Extracted records:
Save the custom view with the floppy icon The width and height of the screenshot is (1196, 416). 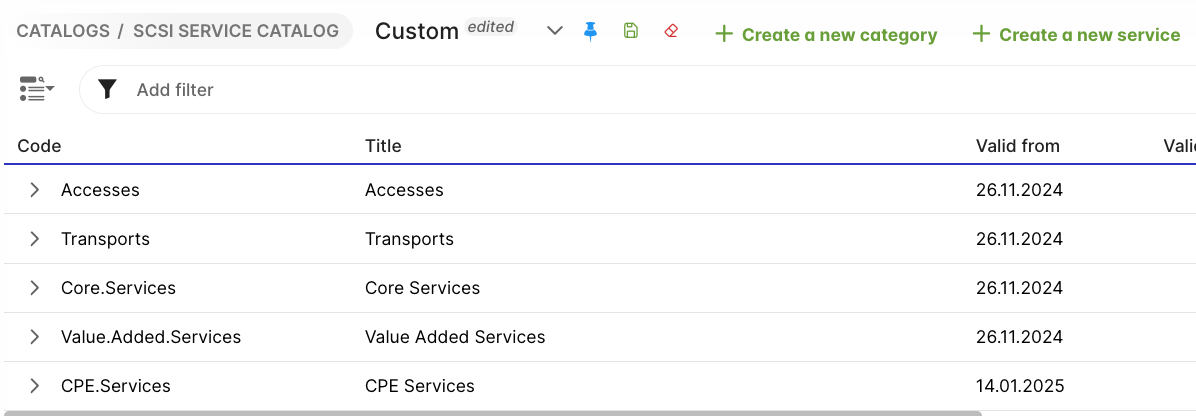click(x=630, y=31)
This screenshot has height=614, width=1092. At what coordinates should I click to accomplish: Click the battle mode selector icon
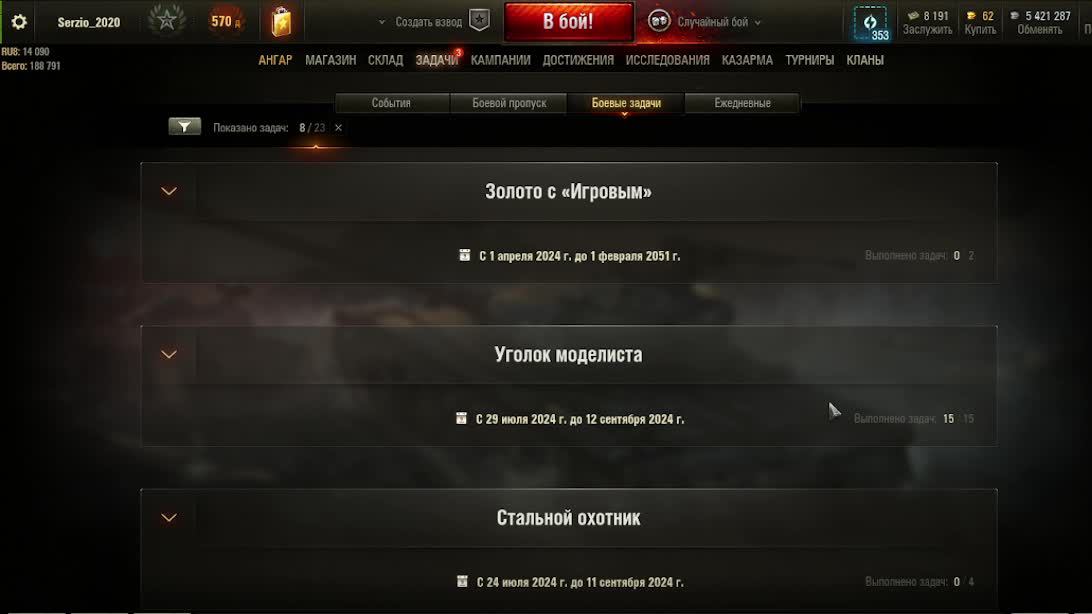(658, 21)
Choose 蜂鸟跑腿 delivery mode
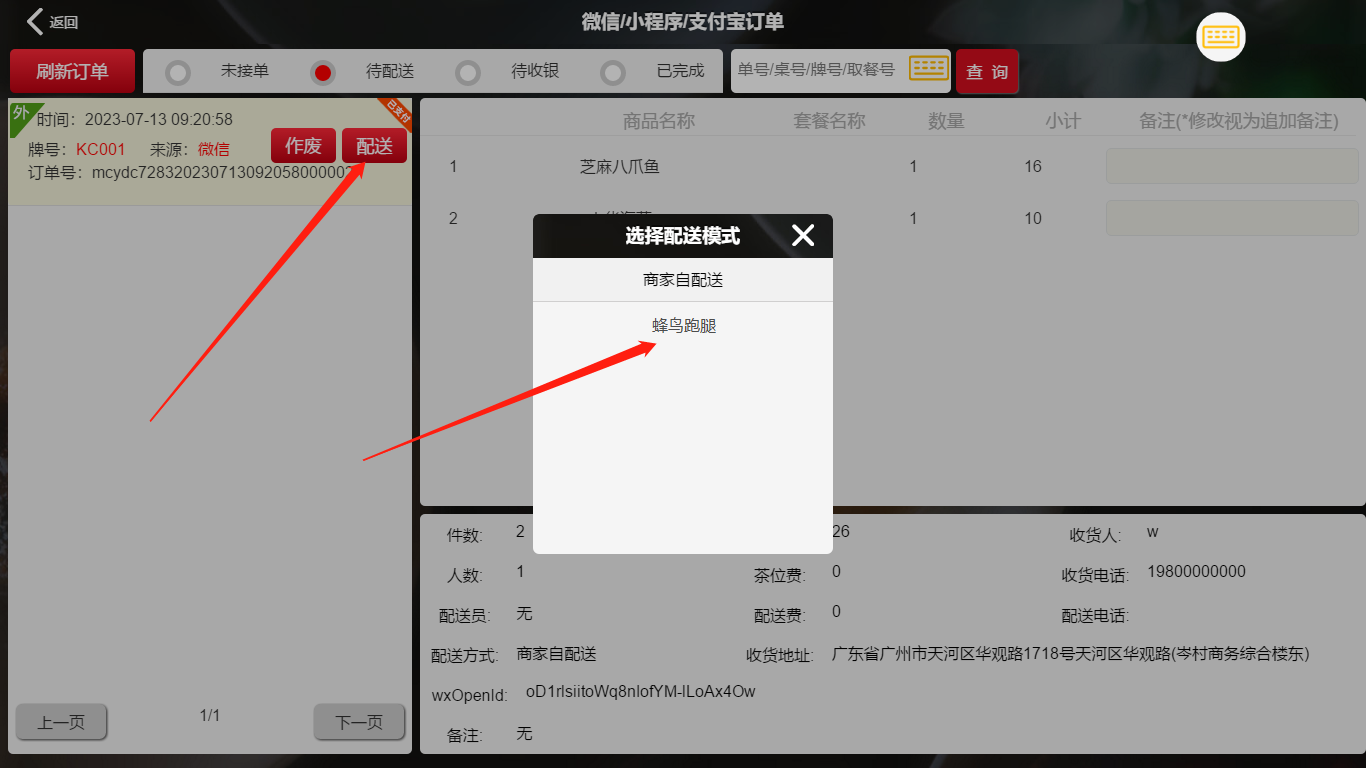Image resolution: width=1366 pixels, height=768 pixels. [683, 326]
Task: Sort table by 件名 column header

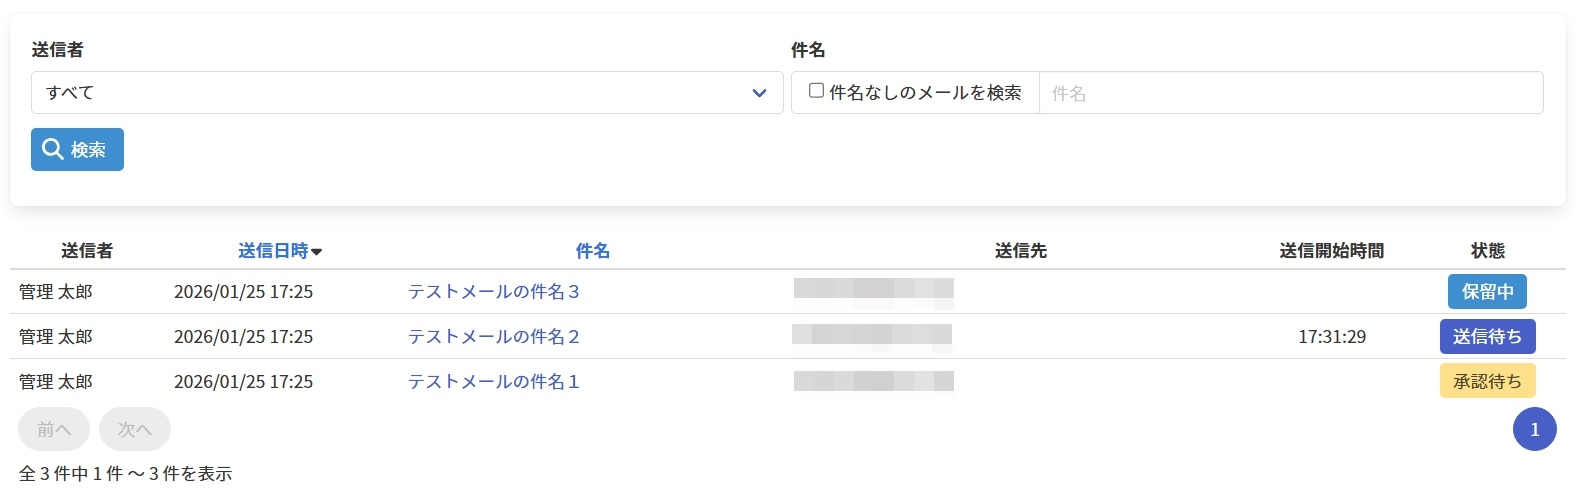Action: pyautogui.click(x=592, y=251)
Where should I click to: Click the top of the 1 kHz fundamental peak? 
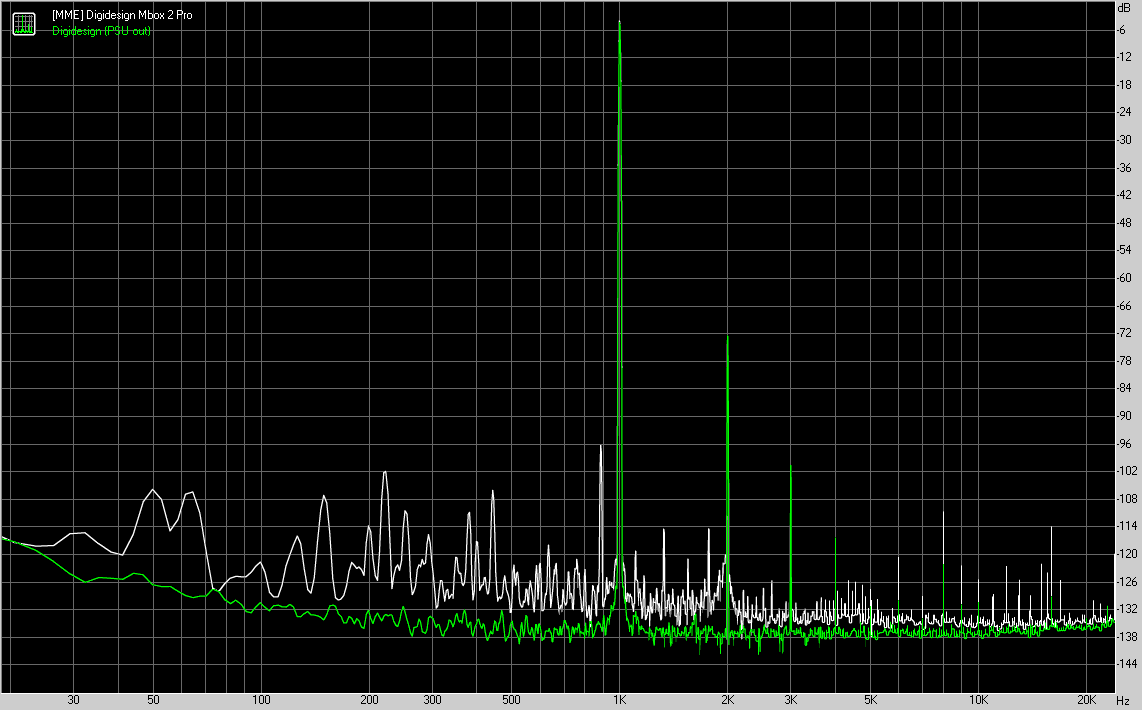click(620, 22)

→ EXERCISE BRIEF: Please retype exactly the lines from the one containing "Choose 蜂鸟跑腿 delivery mode" to the last line of the records above, both included, without any pictures.

→ ANSWER SECTION:
Choose 蜂鸟跑腿 delivery mode
Image resolution: width=1366 pixels, height=768 pixels. [683, 326]
Task: Sort table by 件名 column header

Action: pyautogui.click(x=592, y=251)
Where should I click to: Click the top of the 1 kHz fundamental peak? 
click(620, 22)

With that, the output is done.